Picasso se había vuelto hacia su propio cuadro y no levantó la mirada del lienzo cuando replicó:
—Son más útiles los maestros chinos: obligan a utilizar medios limitados, pues esa restricción libera la invención. Si puedes crear con tres elementos, no utilices más de dos. —Picasso dio una rápida pincelada negra con un pincel grueso y de cerda dura—.¿Coincidiste en la Academia con Kokoschka y Egon Schiele?
—Sí… —El invitado trató de ocultar el rencor que le generaba la atención recibida en los últimos años por sus antiguos compañeros de clase—. Sin embargo, encuentro mayor inspiración en Durero y Cranach el Viejo.
—¿Has leído a esos escritores que, a falta de una idea que transmitir, se pierden en una retórica barroca que tratan de copiar del siglo XVII? Lo mismo ocurre con tus cuadros: la técnica es bella y elaborada, pero no dicen nada.
El visitante empezó a sentir un calor que le subía del estómago a las mejillas. Tomó aire y trató de respirar con tranquilidad. Estaba allí para probar su valor y, tal vez, obtener la recomendación a algunos marchantes y coleccionistas. Por eso insistió:
—Independientemente de la técnica o el tema, el arte debe guiarse por la belleza.

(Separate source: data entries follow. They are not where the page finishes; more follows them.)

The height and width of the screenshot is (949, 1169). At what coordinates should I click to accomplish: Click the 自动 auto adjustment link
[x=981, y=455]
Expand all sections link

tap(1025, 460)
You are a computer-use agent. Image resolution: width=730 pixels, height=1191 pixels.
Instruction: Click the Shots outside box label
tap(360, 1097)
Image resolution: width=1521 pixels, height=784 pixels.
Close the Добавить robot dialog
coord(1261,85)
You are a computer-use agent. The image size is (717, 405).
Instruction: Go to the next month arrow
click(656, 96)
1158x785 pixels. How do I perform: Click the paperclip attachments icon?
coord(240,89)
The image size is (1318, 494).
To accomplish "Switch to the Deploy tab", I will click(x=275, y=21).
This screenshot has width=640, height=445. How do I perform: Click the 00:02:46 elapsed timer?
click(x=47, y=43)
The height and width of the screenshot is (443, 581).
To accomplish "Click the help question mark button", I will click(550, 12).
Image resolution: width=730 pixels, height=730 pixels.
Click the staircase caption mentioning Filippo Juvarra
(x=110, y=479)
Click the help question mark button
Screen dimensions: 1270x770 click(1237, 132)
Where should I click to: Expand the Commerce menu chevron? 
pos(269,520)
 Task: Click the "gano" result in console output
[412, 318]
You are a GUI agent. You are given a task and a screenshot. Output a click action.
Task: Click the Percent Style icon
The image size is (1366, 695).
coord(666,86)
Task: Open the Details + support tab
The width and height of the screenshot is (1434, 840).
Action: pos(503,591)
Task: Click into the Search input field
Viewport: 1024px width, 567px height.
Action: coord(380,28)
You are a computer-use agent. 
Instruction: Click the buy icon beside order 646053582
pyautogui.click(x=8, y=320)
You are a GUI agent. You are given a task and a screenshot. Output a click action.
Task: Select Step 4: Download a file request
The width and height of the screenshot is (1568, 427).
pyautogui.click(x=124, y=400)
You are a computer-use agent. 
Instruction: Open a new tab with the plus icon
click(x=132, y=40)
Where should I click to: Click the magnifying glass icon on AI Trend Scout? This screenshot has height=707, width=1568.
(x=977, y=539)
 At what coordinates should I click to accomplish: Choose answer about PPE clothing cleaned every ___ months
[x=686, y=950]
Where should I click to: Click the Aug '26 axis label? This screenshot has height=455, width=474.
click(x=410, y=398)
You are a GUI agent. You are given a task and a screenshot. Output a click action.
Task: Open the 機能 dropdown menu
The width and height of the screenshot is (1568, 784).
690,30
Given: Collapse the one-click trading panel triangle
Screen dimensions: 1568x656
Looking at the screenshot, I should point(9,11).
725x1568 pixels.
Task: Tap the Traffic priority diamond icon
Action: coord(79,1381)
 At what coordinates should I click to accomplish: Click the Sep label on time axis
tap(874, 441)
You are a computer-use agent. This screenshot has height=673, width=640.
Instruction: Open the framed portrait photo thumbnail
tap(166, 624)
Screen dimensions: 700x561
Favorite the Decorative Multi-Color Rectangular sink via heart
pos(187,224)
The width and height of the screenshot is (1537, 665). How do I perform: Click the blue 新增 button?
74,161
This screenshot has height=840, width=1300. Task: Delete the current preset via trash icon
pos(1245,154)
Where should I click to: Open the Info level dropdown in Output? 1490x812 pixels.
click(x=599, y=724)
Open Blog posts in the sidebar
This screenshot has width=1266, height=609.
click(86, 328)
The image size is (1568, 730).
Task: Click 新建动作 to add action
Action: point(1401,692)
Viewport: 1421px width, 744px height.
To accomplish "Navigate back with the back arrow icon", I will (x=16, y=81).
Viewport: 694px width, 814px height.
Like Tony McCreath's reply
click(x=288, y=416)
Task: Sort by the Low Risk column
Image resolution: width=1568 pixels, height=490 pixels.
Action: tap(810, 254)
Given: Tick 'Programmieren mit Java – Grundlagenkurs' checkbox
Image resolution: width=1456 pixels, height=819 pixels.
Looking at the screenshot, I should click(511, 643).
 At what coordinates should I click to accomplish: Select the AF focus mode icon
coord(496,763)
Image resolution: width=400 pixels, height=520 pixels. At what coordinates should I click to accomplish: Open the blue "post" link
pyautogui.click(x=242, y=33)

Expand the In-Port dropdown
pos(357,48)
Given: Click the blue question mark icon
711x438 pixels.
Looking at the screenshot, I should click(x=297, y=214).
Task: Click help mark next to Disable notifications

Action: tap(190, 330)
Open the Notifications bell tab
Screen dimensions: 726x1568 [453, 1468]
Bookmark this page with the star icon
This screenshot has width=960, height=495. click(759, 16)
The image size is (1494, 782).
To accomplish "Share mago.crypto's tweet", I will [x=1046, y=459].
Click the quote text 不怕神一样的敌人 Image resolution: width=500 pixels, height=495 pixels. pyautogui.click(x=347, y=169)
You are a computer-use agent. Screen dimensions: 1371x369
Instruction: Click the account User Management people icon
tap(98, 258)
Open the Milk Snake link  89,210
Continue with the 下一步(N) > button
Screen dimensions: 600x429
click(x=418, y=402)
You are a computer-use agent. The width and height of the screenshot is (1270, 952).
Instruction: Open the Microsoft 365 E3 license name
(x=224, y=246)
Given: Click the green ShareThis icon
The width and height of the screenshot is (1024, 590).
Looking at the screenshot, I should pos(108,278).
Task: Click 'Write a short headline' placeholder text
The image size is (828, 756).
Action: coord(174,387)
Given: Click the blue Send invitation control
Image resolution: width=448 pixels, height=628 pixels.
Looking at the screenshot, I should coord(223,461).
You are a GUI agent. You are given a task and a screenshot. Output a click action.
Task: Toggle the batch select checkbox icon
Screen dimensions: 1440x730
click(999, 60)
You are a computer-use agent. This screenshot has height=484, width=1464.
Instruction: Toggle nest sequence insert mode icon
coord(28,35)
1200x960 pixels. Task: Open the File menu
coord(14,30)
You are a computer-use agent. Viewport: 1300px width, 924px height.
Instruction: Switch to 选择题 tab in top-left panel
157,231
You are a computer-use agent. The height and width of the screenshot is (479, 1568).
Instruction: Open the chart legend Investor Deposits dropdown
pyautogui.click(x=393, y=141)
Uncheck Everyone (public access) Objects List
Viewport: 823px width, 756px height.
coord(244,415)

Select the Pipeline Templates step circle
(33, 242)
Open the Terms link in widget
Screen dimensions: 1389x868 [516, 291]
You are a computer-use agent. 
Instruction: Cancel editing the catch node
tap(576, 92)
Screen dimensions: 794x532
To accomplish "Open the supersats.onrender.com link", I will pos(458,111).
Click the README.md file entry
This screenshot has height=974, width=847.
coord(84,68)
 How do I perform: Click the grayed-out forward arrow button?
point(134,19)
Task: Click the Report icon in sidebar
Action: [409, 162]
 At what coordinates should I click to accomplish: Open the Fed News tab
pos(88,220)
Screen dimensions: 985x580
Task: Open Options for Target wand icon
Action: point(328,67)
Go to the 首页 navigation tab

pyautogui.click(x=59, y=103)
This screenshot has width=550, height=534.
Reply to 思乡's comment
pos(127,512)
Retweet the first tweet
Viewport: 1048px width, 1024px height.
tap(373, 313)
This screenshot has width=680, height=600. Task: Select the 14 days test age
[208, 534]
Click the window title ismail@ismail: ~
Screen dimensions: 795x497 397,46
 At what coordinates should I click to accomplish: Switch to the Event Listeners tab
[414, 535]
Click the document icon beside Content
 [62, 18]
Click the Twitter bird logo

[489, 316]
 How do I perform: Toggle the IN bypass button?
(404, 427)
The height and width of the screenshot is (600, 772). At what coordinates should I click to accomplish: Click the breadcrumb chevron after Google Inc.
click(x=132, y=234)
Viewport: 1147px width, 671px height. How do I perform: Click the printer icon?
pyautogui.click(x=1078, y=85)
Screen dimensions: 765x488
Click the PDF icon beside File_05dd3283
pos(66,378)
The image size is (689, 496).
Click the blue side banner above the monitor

—El arte no tiene que ser bello. El arte tiene que dar al espectador algo que no puede descubrir sin el artista. —Picasso giró la cabeza hacia la mesa donde se extendían las telas de su invitado—. Tus lienzos no dan una imagen nueva del mundo, ni tampoco ofrecen al espectador una imagen de sí mismo. Pareciera que no te interesa cambiar la realidad de las cosas.
—Entonces, ¿se opone usted al canon y la tradición?
—¿Oponerme? ¿Cómo podría oponerme? Es nuestra época la que ha perdido toda relación con la tradición. ¡Ya no hay pintura, solo individuos! Desde Van Gogh, somos todos autodidactas. Y no podemos pintar con técnicas del pasado por la misma razón que ya no podemos comunicarnos en latín, porque son lenguajes muertos.
Picasso buscó entre los recortes de su mesa un trozo de revista y lo puso al lado de su lienzo para observar el efecto. No pareció convencerle el resultado y tiró el fragmento al suelo.
—¿Y cuál es ese nuevo lenguaje? —preguntó el joven anónimo con una agitación que le avergonzaba.
—No lo hay, cada artista ha de crear el suyo propio, desde cero. Y luego ha de conseguir comunicar sus ideas a través de ese lenguaje.
—Pero eso aleja el arte del pueblo ¡Lo reduce a las élites! —respondió dejando traslucir su indignación.
—Nunca he creído que la pintura esté destinada exclusivamente a las élites —La serenidad de Picasso era absoluta.—Creo que el arte ha de despertar alguna cosa en quien no tiene la costumbre de ver cuadros. Hay que mostrar al espectador lienzos que no se parezcan a nada, pero que incluyan algún elemento que le sea familiar. Es necesario enseñarle algo nuevo dentro de algo que ya conoce. Solo así se puede influir en el gran público. —Revolviendo entre sus tubos de pintura, preguntó despreocupado:— ¿Fuiste alistado para combatir en la Gran Guerra?
—Así es. En el frente occidental —respondió el joven con una altivez que hasta ahora había logrado controlar.
—¿La guerra entonces no te ha inspirado, como a Otto Dix o Franz Marc, para hacer algo que merezca la pena? Si quieres conquistar París, vas a tener que hacer algo más grande de lo que has hecho hasta ahora.
Picasso dirigió la mirada a los lienzos de su huésped e hizo una señal con la cabeza señalando la puerta. El joven entendió que le estaba invitando a marcharse. Abandonó la casa furioso y humillado. Volvería inmediatamente a Viena y se prometió que empezaría algo grande. Picasso no le había preguntado su nombre, pero un día conquistaría París, y Picasso sabría su nombre, todo el mundo sabría su nombre, un nombre más famoso aún que el de Picasso: Adolf Hitler.